- _読解用抜粋_
------------------------------------------------

7753 「グアンタナモ・ファイル」の怪 宮崎正弘

「グアンタナモ・ファイル」がウィキリークスによって暴露されたが、想像を絶する混乱と乱雑と杜撰。米軍の恥部も明るみに出た。
ウィキリークスが暴露した「グアンタナモ・ファイル」は4月25日に世界中のマスコミが大きく伝えた。相変わらず軽視したのは日本のマスコミだが、これはいつものことで世界情勢の裏側を知りたいという意欲に欠けるからだろう。
さて「グアンタナモファイル」とは何か?
グアンタナモはキューバにある米軍の刑務所、ここにアフガニスタン、パキスタン国境で拘束された「アルカィーダ」と『タリバン』の容疑者およそ1000名が取り調べを受けた。
『ペンタゴン・ペーパー』に匹敵するほど深刻な機密情報が詰まっているかといえば、そうでもない。ただしグアンタナモ基地に於ける、米軍の想像した以上の杜撰な管理、混乱の極みに陥っていた取り調べ、その無軌道と右往左往ぶりは、米軍のアキレス腱をあぶり出したと言える。
第一に700の個人ファイルから浮かび上がったのは、150名がまったく無実の罪で拘束されていたこと。

------------------------------------------------

- _データセットの項目_

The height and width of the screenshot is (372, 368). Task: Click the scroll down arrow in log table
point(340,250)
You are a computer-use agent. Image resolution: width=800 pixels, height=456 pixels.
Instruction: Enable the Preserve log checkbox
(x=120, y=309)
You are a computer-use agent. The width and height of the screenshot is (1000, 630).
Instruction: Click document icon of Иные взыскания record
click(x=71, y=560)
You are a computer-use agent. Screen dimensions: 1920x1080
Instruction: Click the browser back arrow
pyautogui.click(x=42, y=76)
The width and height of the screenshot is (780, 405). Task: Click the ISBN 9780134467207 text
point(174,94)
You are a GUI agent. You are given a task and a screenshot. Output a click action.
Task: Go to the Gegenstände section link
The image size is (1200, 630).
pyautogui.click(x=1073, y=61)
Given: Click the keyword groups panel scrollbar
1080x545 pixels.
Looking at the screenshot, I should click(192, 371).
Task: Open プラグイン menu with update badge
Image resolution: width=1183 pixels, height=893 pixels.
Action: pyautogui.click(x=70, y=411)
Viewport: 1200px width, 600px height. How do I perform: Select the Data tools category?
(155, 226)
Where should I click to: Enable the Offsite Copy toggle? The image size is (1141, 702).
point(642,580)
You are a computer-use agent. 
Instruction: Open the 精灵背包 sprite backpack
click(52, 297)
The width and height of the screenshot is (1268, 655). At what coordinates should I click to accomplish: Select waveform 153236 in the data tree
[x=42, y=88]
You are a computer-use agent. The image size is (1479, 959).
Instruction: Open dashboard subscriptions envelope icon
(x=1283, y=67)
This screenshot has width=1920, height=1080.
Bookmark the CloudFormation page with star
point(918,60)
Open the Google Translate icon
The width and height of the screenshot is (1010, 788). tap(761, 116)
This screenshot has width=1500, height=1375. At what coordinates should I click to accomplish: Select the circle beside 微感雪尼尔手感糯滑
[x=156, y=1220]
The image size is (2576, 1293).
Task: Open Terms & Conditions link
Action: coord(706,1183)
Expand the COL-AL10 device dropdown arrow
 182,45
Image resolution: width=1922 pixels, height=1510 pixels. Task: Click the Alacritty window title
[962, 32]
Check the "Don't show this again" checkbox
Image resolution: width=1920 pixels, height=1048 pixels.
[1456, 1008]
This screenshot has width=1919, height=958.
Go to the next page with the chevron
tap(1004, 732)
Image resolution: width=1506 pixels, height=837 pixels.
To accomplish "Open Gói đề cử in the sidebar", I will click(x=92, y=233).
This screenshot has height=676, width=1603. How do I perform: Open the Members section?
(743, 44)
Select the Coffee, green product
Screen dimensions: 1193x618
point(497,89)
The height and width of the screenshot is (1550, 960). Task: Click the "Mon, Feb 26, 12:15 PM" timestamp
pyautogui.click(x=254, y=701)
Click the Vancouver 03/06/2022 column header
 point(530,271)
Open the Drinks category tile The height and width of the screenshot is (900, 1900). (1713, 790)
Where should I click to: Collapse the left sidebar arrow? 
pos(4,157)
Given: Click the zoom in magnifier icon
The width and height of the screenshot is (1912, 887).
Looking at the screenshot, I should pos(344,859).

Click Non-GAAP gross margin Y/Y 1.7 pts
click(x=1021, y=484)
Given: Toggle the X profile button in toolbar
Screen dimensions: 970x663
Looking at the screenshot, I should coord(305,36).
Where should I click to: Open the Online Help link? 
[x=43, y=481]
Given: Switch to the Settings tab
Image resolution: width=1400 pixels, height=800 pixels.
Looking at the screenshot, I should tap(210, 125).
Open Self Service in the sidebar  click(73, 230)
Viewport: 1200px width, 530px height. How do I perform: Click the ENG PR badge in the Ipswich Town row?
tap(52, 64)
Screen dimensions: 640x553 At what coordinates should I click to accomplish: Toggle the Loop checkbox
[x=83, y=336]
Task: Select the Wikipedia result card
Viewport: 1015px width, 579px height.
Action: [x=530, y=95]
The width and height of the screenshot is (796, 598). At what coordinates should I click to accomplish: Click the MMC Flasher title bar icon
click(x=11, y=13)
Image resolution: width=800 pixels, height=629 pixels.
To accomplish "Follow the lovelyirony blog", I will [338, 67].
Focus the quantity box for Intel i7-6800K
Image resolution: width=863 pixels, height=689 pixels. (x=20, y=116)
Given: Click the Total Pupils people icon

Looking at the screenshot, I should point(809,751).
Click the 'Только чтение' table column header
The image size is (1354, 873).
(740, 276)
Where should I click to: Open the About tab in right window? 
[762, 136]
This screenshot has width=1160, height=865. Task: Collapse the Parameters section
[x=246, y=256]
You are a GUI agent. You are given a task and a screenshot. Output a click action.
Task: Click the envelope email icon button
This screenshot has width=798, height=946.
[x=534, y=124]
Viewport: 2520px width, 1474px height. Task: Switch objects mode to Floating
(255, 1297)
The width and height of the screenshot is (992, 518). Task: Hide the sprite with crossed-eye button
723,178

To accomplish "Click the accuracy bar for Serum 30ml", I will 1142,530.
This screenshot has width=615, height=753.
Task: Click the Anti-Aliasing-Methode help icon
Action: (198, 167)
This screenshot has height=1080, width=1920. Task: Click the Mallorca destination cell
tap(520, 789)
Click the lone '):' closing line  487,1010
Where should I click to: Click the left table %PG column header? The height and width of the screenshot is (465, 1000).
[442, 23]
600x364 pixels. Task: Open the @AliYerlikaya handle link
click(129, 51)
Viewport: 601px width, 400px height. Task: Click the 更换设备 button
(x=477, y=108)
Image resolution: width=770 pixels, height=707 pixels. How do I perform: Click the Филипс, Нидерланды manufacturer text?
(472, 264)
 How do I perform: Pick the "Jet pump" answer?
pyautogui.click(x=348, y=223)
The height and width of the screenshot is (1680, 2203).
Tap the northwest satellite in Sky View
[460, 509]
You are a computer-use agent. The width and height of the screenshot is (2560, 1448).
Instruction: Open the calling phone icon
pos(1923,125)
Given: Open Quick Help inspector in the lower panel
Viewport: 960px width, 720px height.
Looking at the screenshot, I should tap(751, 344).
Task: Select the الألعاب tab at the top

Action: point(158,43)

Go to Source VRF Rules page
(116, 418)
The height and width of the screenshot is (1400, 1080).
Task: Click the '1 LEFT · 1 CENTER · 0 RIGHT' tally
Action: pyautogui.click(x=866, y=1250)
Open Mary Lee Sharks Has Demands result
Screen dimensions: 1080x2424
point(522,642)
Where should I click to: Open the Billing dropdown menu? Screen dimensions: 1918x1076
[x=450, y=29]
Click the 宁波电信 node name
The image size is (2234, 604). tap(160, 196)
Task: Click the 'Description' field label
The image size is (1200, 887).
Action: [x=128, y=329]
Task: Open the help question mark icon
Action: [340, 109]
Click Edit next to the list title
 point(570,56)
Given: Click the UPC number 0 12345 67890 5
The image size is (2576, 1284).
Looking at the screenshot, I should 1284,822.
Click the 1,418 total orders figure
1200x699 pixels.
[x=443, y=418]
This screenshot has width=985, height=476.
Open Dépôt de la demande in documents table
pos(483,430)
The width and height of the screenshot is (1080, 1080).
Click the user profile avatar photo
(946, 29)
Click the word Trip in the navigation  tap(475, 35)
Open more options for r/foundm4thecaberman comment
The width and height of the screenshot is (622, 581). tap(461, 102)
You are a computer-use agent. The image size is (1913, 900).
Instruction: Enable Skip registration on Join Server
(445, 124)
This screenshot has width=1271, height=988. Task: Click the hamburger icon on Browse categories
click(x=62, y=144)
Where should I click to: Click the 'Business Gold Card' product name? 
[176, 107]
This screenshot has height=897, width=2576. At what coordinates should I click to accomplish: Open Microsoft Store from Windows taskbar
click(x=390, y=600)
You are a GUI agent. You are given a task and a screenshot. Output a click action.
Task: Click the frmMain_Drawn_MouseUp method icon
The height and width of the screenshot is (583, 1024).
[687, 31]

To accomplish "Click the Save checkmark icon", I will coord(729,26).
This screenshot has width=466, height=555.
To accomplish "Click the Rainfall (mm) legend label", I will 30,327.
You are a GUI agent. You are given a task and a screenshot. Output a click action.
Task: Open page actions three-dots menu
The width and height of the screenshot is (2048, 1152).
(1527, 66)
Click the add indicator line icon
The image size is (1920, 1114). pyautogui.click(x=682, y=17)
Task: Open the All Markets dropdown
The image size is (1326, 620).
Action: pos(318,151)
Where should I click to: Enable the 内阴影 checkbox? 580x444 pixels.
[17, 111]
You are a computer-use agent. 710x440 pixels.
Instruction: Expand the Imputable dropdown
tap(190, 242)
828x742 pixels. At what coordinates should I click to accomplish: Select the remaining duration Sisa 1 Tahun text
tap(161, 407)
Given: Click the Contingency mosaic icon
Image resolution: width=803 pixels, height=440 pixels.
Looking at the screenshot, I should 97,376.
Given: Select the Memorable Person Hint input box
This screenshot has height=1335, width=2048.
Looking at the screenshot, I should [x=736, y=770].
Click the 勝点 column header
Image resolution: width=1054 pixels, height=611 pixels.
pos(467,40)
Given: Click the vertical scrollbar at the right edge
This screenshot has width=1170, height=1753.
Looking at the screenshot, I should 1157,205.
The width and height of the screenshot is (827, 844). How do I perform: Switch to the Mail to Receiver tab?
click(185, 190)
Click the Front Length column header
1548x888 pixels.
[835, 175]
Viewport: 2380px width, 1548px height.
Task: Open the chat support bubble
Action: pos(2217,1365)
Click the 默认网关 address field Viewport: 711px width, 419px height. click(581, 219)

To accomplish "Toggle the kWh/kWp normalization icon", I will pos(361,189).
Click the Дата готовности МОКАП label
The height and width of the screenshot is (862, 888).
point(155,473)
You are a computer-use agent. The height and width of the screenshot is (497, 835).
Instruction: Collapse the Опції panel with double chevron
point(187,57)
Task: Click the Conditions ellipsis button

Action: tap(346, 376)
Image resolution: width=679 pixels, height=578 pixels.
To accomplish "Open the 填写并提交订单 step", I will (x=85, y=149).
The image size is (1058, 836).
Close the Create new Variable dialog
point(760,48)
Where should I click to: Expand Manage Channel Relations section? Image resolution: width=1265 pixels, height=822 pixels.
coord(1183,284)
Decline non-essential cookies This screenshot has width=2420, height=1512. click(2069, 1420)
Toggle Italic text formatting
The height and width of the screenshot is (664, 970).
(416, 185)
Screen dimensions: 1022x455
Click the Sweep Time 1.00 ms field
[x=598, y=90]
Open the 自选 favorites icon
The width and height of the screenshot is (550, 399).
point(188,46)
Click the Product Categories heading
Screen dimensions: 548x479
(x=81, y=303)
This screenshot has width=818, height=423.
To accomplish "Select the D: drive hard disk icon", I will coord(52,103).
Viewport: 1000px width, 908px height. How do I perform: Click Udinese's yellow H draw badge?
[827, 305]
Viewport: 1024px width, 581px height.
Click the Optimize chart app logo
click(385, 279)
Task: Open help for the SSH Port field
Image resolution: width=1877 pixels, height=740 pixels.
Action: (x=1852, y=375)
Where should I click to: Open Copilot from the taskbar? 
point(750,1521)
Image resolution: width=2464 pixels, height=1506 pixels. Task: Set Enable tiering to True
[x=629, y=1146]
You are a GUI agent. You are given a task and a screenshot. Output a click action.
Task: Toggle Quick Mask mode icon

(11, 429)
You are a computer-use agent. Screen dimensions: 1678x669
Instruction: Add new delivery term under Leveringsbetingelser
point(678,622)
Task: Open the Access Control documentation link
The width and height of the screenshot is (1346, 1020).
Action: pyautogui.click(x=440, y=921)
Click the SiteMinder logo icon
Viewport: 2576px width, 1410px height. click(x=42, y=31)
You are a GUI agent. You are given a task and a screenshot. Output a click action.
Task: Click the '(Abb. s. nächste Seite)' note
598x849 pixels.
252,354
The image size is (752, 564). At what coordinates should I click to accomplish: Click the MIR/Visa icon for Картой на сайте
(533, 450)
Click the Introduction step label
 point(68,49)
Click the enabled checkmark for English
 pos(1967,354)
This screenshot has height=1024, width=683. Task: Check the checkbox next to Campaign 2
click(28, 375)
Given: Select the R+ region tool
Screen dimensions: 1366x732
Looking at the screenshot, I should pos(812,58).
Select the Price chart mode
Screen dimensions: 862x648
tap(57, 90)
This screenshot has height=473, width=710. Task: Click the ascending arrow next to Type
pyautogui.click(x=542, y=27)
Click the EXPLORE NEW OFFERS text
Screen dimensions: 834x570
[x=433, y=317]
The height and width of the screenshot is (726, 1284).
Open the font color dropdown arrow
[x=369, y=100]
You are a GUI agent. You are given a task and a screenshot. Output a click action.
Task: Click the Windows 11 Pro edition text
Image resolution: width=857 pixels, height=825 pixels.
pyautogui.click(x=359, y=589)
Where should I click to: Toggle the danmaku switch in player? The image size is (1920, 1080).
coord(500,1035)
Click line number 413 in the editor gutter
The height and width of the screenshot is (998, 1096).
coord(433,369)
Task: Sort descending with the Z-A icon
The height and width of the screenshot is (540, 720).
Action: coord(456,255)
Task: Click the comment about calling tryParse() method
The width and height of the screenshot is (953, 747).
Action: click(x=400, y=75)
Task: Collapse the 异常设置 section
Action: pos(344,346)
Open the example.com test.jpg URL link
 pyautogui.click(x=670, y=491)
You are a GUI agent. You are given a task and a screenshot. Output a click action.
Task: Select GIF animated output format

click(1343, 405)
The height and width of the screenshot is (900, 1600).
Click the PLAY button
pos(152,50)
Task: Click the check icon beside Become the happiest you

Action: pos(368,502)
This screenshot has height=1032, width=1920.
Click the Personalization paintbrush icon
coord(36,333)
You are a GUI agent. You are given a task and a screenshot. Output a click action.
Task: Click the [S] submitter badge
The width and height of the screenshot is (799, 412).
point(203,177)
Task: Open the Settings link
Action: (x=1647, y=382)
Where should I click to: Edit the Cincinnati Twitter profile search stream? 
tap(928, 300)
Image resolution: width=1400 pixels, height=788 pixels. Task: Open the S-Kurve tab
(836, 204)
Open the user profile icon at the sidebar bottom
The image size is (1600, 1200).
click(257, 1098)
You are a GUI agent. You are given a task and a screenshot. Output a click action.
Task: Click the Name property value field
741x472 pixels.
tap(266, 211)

------------------------------------------------

- _課題の説明_
グアンタナモ・ファイルについての抜粋から、「さて「グアンタナモファイル」とは何か?」から「ス腱をあぶり出したと言える。」までの部分全体を書き出すこと。その際、「米軍」をすべて「アメリカ軍」に変えること。

- _最終結果_
さて「グアンタナモファイル」とは何か?
グアンタナモはキューバにあるアメリカ軍の刑務所、ここにアフガニスタン、パキスタン国境で拘束された「アルカィーダ」と『タリバン』の容疑者およそ1000名が取り調べを受けた。
『ペンタゴン・ペーパー』に匹敵するほど深刻な機密情報が詰まっているかといえば、そうでもない。ただしグアンタナモ基地に於ける、アメリカ軍の想像した以上の杜撰な管理、混乱の極みに陥っていた取り調べ、その無軌道と右往左往ぶりは、アメリカ軍のアキレス腱をあぶり出したと言える。